Golden Gate Better Business Bureau
Have you received a call from someone claiming to be from a government agency? Or perhaps you’ve received a suspicious looking email from a household brand name? Impostor scams occur every day, so it’s important to know what’s real and what’s fake. A phone call or email may seem legitimate, but scammers depend on this confusion to trick consumers into giving away their money or personal information.
According to the 2018 Better Business Bureau (BBB) Scam Tracker Annual Risk Report, “‘impersonation’ is a very common tactic used by scammers. It’s where the scammer pretends to be a legitimate business that is well known and trusted by the consumer… While all scammers pretend to be some sort of legitimate operation by definition, this particular tactic is where the scammer pretends to be a known, trusted entity.”
Here are the most common legitimate organizations that were used for impersonation in 2018, according to BBB’s Risk Report:
- The U.S. government. The IRS was the #1 most impersonated organization of 2018. BBB Scam Tracker received more than 3,600 tax collection scams in last year with consumers losing an average of $1,000. The U.S. Government in general was the #2 most impersonated organization with scammers pretending to be from the Treasury Department or Social Security. Scammers often claim you’re eligible for a free government grant and just need to pay upfront taxes to claim it. They may also pretend to be connected to Medicare and ask for personal information. Government grant scams were the #10 riskiest scam to consumers in 2018, according to the BBB Risk Index. Learn more at org/taxscams and bbb.org/grantscam.
- Publisher’s Clearing House. The third most impersonated organization is known to give away a lot of money. Scammers take advantage of this, and claim that you’ve won millions of dollars. Similar to a government grant scam, you just need to pay an upfront fee to receive your winnings. BBB received more than 2,000 Sweepstakes/lottery/prize scams reported to BBB Scam Tracker in 2018, with consumers primarily losing money through wire transfers. Learn more at org/prizescam.

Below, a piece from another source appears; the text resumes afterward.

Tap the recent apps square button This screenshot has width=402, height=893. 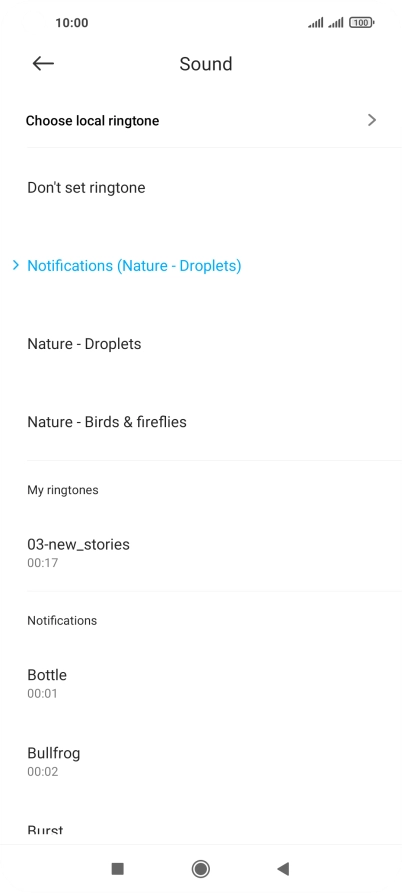[117, 869]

- Computer companies. In 2018, the fourth and fifth most impersonated legitimate organization were Microsoft and Apple respectively. According to BBB’s Risk Report, “Tech support scams start with a call or pop-up warning that alerts the target to a computer bug or other problem. Scammers posing as tech support employees of well-known tech companies hassle victims into paying for “support.” If the victim allows remote access, malware may be installed.” Learn more about the seventh riskiest scam to consumers at org/techsupportscam.
- Online purchases. With more shopping done online than ever before, online shopping scams have seen an uptick and finished as the second riskiest scam last year. Amazon finished as the #6 most impersonated organization last year with more impersonation complaints than any other e-commerce website. Ray Ban was the 10th most impersonated organization in 2018 followed by Secret Shopper at number 14. Many of these scams are perpetrated through social media sites with a buyer making a purchase, but the item never arrives. Other times a person may sell an item online and receive a fake check. Online purchase scams were the number one scam for people between the ages of 35-44 and made up 20.6 percent of all scams reported last year.

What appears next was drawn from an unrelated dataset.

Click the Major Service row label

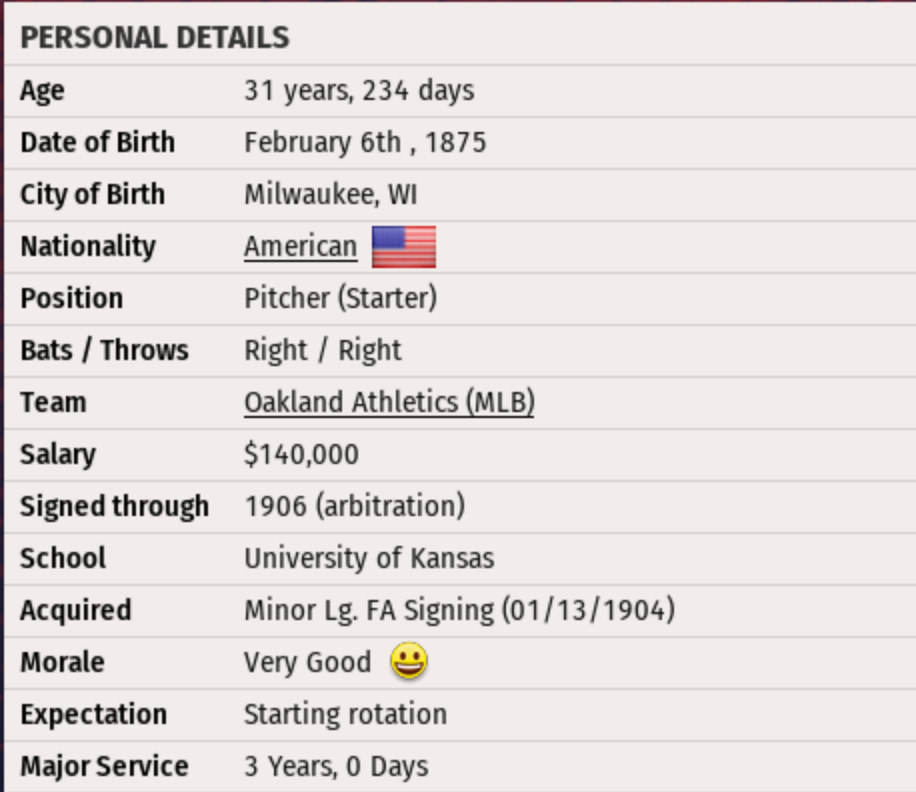104,767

- Social media companies and banks. A scammer emails you claiming that there’s an issue with your online social media or banking account and prompts you to click on a link to fix it. This link will bring you to a look-a-like phishing sign-in page. If you enter your log-in information the scammer will also have access to your online account. The names of many of the organizations that comprise the remainder of the top 15 list are used in this way: Facebook (#9), PayPal (#12) and Bank of America (#13). Phishing scams was the second most reported scam to BBB Scam Tracker in 2018 – learn how to recognize and avoid them at org/phishingscam.
- Better Business Bureau. Even your Better Business Bureau ranked as the 11th most impersonated organization of 2018. Many of these scams target small businesses. Scammers call to collect unpaid “dues” or email dangerous links or attachments that they claim are related to “complaints”. According to a March 2018 BBB press release on this subject, “while a BBB office may contact a business for a variety of reasons, you should never give personal or financial information over the phone during an unsolicited call from someone you do not know… End the call and call back through the number in your records or the number on the organization’s website.”